Your objective:
Gather every line of the records below that contains the word "Viewport", copying each one in full.

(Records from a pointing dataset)
# # #

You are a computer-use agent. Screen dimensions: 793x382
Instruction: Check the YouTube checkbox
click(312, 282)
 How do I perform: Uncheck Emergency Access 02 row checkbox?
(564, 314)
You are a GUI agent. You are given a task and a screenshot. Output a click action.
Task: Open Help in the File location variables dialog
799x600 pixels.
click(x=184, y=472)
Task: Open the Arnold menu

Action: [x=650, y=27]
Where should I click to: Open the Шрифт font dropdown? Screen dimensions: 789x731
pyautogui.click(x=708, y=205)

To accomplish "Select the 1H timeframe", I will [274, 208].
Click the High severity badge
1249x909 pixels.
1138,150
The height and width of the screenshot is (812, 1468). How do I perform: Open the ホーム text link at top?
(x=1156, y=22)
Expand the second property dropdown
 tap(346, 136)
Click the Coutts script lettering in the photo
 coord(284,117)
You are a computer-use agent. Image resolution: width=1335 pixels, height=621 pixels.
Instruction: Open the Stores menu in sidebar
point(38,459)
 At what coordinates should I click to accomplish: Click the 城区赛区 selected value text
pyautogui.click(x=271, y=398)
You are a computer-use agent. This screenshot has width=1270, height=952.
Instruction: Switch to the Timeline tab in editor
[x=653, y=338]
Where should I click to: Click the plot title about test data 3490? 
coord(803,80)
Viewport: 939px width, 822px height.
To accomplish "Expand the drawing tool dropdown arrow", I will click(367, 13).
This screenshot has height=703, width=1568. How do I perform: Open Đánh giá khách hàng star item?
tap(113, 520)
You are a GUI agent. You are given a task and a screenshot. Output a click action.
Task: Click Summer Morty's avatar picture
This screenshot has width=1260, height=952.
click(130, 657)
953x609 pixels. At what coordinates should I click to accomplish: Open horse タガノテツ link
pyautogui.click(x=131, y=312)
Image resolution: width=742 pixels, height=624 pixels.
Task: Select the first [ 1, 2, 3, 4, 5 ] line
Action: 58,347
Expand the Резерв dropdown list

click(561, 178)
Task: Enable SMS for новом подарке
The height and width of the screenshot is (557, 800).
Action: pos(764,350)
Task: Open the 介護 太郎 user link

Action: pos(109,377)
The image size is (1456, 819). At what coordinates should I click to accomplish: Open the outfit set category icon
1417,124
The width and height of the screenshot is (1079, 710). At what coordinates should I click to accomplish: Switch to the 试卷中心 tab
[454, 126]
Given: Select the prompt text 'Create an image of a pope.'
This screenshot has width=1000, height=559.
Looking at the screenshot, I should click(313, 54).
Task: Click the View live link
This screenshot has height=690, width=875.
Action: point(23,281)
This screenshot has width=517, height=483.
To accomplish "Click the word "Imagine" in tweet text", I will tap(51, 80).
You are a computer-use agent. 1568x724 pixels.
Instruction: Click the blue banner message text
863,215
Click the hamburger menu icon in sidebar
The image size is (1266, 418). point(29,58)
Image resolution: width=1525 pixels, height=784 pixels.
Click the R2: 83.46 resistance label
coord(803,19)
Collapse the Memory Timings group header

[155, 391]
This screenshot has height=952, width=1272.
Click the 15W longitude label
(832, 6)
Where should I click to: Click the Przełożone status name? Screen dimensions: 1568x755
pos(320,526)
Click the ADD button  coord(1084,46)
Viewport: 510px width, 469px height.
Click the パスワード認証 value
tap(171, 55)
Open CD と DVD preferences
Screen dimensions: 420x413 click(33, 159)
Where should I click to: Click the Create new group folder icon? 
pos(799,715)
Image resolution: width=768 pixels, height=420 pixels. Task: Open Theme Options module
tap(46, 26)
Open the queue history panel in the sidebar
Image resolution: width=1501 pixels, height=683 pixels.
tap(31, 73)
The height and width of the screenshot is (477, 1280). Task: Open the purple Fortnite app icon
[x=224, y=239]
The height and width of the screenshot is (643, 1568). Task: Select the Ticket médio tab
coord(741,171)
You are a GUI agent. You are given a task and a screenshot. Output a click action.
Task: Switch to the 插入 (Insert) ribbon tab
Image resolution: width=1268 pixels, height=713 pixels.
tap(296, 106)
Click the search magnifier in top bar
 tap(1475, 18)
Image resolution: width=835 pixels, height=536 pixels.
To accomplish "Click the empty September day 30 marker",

# # #

Expected answer:
Viewport: 939px width, 822px height.
Viewport: 510px width, 469px height.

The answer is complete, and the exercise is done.